- [What you have to do]: Copy the records from the line with "You are a GUI agent. The screenshot is 295×1396." through the line with "Circontrol (15, 296)", both included, reproducing each line unchanged.

****************************************

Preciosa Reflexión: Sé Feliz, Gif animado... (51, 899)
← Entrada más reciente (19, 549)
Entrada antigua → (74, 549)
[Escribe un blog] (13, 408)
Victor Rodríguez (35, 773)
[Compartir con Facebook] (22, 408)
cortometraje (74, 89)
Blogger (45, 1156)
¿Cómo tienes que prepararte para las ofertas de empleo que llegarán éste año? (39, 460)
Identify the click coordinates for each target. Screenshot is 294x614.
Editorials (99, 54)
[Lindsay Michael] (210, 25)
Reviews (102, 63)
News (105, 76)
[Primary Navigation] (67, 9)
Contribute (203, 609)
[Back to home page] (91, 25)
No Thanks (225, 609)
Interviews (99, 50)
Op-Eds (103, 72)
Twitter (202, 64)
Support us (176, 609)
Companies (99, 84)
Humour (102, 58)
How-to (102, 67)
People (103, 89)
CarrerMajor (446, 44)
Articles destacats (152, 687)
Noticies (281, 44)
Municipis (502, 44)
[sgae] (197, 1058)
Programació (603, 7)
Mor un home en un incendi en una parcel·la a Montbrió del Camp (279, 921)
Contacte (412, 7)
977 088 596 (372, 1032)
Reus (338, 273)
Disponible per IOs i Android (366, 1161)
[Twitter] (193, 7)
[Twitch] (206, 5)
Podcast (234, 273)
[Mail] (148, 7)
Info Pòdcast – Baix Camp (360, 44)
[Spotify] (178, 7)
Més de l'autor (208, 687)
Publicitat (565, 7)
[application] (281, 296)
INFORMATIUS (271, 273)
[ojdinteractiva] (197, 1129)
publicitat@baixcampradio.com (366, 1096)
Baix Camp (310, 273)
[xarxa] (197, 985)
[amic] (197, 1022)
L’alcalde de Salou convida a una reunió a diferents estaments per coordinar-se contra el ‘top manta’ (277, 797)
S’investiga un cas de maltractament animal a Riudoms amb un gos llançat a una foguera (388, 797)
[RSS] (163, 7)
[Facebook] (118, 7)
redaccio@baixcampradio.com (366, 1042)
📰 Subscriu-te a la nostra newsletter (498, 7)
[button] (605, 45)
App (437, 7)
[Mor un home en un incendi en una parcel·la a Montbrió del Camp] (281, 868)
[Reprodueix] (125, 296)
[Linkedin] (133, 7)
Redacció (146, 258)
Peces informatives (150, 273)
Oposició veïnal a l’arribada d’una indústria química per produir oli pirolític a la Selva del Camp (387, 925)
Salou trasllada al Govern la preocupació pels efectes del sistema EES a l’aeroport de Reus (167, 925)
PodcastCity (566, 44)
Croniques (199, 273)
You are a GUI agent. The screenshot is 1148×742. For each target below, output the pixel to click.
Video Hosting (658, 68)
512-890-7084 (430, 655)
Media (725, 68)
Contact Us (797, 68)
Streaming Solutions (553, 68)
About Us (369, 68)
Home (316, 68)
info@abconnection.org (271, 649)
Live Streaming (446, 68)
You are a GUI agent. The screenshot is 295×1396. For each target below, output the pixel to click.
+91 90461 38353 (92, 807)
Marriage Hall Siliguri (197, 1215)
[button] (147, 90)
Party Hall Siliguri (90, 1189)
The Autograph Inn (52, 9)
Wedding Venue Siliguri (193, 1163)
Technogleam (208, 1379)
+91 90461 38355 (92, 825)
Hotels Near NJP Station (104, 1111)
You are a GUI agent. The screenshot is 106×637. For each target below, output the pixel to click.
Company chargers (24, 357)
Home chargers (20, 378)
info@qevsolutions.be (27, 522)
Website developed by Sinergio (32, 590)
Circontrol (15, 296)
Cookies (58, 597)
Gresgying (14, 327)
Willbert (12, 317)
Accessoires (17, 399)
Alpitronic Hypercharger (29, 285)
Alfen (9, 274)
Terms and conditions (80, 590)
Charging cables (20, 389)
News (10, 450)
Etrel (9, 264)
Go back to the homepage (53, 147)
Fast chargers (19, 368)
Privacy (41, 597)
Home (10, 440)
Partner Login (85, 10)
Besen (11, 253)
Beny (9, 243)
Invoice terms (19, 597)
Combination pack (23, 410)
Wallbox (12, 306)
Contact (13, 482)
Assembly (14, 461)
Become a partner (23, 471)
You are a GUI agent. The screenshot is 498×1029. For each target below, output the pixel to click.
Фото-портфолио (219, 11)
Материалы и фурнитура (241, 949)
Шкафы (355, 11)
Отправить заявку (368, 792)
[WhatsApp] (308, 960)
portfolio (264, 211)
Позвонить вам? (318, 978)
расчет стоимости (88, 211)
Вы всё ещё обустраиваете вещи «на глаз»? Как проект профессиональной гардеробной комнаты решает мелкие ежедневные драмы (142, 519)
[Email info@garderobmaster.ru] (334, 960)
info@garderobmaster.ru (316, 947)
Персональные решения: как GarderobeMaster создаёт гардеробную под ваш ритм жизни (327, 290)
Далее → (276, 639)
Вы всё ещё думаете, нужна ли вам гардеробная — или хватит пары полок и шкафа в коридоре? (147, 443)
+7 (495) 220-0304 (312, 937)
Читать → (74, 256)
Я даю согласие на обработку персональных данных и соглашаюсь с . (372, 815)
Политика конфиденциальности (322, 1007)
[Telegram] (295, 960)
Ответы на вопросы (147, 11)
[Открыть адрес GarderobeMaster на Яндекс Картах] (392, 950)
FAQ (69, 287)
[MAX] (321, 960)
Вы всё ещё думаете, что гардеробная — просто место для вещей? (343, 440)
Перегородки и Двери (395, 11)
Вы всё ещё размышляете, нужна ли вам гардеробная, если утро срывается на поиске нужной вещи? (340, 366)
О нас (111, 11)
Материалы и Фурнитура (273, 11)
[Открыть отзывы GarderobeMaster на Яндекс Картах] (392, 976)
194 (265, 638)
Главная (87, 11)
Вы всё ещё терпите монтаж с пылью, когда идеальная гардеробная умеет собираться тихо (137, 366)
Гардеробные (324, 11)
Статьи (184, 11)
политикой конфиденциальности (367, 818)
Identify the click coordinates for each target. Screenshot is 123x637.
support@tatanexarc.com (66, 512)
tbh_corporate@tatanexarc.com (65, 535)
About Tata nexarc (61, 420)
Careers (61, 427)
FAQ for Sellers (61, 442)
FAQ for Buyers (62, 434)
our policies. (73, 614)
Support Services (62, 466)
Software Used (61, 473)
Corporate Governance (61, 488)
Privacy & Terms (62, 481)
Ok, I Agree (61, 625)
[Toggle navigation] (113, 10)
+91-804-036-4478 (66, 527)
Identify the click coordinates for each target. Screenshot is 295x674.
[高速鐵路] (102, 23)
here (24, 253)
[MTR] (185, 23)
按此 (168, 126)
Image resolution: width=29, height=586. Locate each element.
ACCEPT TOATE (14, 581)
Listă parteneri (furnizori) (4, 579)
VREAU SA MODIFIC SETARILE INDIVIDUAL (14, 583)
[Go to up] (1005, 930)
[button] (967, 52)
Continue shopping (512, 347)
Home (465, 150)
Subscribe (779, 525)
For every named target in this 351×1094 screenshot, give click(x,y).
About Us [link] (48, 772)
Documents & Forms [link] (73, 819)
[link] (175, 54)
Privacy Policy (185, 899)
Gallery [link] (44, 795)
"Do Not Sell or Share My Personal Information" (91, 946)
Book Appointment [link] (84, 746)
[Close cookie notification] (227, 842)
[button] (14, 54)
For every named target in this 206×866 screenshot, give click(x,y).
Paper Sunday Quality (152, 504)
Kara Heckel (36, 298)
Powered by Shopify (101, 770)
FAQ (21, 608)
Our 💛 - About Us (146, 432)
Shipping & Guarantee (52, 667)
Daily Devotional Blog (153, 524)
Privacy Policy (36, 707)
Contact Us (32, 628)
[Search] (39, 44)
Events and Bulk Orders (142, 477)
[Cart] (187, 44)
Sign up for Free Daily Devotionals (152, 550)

****************************************

- [Task response]:
You are a GUI agent. The screenshot is 295×1396. For each target below, output the pixel to click.
+91 90461 38353 (92, 807)
Marriage Hall Siliguri (197, 1215)
[button] (147, 90)
Party Hall Siliguri (90, 1189)
The Autograph Inn (52, 9)
Wedding Venue Siliguri (193, 1163)
Technogleam (208, 1379)
+91 90461 38355 (92, 825)
Hotels Near NJP Station (104, 1111)
You are a GUI agent. The screenshot is 106×637. For each target below, output the pixel to click.
Company chargers (24, 357)
Home chargers (20, 378)
info@qevsolutions.be (27, 522)
Website developed by Sinergio (32, 590)
Circontrol (15, 296)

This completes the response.